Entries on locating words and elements
'''

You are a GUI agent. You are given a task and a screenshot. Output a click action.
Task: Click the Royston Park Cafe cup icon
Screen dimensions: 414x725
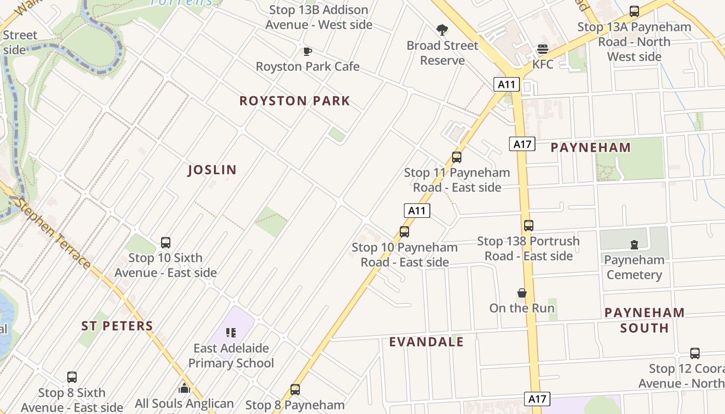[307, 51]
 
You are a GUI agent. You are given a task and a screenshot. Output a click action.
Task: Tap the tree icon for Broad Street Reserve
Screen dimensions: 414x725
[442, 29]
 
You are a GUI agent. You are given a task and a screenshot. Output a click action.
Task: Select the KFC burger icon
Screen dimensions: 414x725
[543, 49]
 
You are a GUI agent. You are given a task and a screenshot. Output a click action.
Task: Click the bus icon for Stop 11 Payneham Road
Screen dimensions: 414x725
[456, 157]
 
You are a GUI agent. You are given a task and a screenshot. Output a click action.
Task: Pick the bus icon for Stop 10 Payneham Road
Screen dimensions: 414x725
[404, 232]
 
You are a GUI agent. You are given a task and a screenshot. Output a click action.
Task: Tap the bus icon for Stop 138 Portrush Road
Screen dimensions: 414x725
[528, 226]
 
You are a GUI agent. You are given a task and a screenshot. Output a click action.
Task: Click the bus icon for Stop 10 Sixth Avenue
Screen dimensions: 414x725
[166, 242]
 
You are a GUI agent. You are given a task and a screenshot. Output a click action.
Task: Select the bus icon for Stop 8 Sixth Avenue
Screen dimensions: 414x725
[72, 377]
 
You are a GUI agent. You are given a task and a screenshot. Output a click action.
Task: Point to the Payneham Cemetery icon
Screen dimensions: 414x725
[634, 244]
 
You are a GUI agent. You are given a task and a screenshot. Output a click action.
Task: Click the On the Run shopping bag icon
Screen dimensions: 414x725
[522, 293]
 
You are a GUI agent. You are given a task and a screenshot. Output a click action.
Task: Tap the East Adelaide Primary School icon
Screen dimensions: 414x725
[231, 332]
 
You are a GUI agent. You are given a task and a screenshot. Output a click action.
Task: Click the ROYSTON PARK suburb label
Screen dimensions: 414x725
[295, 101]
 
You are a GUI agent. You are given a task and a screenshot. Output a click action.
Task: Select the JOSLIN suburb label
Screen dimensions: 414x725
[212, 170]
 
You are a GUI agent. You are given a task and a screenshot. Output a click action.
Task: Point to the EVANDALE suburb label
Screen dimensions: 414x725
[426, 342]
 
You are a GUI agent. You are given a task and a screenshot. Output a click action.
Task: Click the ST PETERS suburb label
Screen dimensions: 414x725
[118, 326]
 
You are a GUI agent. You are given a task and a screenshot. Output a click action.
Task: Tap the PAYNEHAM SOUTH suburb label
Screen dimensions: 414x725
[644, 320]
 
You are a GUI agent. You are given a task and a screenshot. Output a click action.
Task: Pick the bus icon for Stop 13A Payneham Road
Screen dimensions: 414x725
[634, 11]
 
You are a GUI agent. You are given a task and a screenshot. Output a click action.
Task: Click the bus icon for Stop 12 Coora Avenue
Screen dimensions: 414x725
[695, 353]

'''
'''

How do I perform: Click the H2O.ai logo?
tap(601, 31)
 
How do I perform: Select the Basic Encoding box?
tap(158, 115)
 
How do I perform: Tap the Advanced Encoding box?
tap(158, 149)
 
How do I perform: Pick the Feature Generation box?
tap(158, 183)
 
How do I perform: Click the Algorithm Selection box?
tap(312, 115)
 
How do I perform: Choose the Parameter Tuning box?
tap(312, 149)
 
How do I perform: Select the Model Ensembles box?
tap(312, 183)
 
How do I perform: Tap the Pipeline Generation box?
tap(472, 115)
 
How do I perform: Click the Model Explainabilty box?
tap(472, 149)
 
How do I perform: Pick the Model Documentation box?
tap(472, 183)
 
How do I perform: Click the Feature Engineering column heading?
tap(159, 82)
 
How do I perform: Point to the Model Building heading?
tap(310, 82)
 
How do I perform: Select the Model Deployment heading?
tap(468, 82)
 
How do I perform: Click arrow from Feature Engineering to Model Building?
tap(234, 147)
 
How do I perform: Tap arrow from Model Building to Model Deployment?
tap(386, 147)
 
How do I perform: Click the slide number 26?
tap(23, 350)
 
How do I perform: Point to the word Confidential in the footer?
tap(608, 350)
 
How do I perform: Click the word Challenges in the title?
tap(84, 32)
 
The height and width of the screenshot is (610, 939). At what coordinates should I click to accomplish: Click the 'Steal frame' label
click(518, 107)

'''
'''

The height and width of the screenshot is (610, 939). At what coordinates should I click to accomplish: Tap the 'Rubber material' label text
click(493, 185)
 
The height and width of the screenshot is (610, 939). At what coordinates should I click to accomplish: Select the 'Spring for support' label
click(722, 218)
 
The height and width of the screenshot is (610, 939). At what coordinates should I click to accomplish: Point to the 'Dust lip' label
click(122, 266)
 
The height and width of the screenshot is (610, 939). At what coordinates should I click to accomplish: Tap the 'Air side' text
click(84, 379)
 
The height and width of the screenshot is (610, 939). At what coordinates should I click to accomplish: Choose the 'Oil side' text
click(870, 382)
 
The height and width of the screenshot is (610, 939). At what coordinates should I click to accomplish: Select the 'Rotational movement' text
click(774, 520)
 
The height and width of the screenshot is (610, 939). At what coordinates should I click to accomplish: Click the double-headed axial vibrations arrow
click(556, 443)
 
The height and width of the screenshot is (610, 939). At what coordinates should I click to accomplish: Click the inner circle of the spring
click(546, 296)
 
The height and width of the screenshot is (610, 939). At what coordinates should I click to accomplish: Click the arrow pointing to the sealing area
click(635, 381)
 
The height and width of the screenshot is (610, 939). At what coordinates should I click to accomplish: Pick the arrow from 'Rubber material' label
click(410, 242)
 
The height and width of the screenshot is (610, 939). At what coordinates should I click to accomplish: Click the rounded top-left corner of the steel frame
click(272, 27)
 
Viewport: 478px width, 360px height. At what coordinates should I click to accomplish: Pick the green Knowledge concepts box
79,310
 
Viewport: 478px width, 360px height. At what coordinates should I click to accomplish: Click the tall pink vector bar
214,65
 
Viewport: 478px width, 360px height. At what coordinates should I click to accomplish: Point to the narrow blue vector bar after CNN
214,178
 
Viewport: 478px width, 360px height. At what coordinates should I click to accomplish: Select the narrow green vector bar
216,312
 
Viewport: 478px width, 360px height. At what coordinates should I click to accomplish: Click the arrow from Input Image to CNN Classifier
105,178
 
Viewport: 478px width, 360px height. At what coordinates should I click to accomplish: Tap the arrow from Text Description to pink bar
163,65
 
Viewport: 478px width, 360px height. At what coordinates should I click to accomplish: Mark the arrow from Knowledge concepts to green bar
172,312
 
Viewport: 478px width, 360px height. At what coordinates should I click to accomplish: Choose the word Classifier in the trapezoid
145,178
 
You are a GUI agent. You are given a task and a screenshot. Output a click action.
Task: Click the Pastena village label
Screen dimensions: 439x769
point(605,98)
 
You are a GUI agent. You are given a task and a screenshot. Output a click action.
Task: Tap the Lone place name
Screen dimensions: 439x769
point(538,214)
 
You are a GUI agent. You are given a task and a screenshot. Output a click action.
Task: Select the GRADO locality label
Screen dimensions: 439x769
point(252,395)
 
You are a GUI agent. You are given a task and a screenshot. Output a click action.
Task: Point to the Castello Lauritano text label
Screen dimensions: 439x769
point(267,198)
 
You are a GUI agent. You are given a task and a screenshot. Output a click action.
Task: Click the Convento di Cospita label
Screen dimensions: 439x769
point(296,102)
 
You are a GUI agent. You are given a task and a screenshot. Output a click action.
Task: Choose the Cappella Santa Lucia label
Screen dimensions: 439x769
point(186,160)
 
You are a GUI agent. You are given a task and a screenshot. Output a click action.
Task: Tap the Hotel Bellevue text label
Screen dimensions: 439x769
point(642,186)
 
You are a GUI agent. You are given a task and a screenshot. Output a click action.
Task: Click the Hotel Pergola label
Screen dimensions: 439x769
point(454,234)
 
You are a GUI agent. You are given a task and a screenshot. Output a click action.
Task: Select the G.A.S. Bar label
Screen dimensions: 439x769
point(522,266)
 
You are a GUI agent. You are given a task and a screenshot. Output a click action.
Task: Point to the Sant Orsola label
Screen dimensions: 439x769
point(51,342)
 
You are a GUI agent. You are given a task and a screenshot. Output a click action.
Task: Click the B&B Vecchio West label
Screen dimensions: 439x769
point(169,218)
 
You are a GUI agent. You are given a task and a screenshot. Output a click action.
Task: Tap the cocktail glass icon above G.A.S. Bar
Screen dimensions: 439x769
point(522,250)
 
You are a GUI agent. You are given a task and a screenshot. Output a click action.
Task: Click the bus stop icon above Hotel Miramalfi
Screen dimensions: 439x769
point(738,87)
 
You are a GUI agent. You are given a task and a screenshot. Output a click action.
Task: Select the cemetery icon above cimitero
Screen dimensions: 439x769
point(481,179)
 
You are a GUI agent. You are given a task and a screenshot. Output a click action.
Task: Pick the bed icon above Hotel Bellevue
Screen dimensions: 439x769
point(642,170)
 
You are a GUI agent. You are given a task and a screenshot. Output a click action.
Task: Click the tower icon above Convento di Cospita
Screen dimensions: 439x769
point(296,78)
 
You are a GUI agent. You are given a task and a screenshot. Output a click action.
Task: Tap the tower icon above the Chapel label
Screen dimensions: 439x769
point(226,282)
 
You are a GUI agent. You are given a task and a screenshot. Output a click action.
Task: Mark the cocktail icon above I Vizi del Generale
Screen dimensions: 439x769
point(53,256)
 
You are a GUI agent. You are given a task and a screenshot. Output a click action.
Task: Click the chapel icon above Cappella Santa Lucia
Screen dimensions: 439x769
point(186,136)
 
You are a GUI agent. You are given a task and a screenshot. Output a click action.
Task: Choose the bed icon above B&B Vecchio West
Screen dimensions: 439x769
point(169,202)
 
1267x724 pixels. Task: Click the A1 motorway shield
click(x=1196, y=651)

'''

- [Exercise brief]: Recast the entries from the line with "to pink bar" to the line with "point(642,186)" as a Markdown table with the columns Row and Line. Number each line in Row, and leave out blank lines.

- [Written answer]:
| Row | Line |
|---|---|
| 1 | Viewport: 478px width, 360px height. At what coordinates should I click to accomplish: Tap the arrow from Text Description to pink bar |
| 2 | 163,65 |
| 3 | Viewport: 478px width, 360px height. At what coordinates should I click to accomplish: Mark the arrow from Knowledge concepts to green bar |
| 4 | 172,312 |
| 5 | Viewport: 478px width, 360px height. At what coordinates should I click to accomplish: Choose the word Classifier in the trapezoid |
| 6 | 145,178 |
| 7 | You are a GUI agent. You are given a task and a screenshot. Output a click action. |
| 8 | Task: Click the Pastena village label |
| 9 | Screen dimensions: 439x769 |
| 10 | point(605,98) |
| 11 | You are a GUI agent. You are given a task and a screenshot. Output a click action. |
| 12 | Task: Tap the Lone place name |
| 13 | Screen dimensions: 439x769 |
| 14 | point(538,214) |
| 15 | You are a GUI agent. You are given a task and a screenshot. Output a click action. |
| 16 | Task: Select the GRADO locality label |
| 17 | Screen dimensions: 439x769 |
| 18 | point(252,395) |
| 19 | You are a GUI agent. You are given a task and a screenshot. Output a click action. |
| 20 | Task: Point to the Castello Lauritano text label |
| 21 | Screen dimensions: 439x769 |
| 22 | point(267,198) |
| 23 | You are a GUI agent. You are given a task and a screenshot. Output a click action. |
| 24 | Task: Click the Convento di Cospita label |
| 25 | Screen dimensions: 439x769 |
| 26 | point(296,102) |
| 27 | You are a GUI agent. You are given a task and a screenshot. Output a click action. |
| 28 | Task: Choose the Cappella Santa Lucia label |
| 29 | Screen dimensions: 439x769 |
| 30 | point(186,160) |
| 31 | You are a GUI agent. You are given a task and a screenshot. Output a click action. |
| 32 | Task: Tap the Hotel Bellevue text label |
| 33 | Screen dimensions: 439x769 |
| 34 | point(642,186) |